Morgan Stanley Securities Limited built up a stake of 6.4 per cent on behalf of clients in the week following an Isoft profit warning in January, when it warned it faced a £55m revenue shortfall because of delays to the £6.2bn programme to upgrade the NHS computer system. The warning knocked 45 per cent off the share price in one day. Morgan Stanley consistently held stakes for clients of 4-6.2 per cent in Isoft from February 10 until March 23, when it told Isoft it no longer had a notifiable interest in the group’s shares – that is, it held less than 3 per cent.
On March 29, Accenture, Isoft’s partner on some of the NHS contracts, warned of a $450m (£246m) blow to its revenues, which it blamed on Isoft. That sent Isoft shares down 12 per cent.

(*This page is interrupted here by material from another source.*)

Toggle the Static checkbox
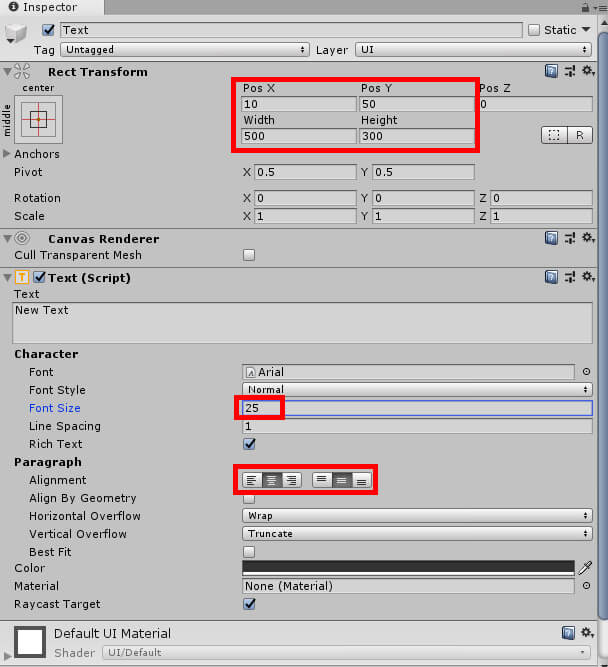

On March 31, regulatory filings showed Morgan Stanley Securities had bought up a 7.9 per cent stake, again for clients, and held 6.8-7.4 per cent until April 20, when the broker again told Isoft that it no longer had a notifiable interest. Last Friday, Isoft again warned on profits on the last day of its financial year, knocking another 16 per cent of its shares.
Traders raised eyebrows at the sales, as Morgan Stanley continues to act as a joint financial adviser to Isoft. But the bank said there was no link between its trading arm and its corporate finance arm, and it had very strong Chinese walls between the two. “The two are completely separate businesses,” it said.
As a corporate broker to Isoft, Morgan Stanley also commands a large pool of stock in order to allow investors to trade shares more easily. Isoft shares closed up ¾p at 118¼p.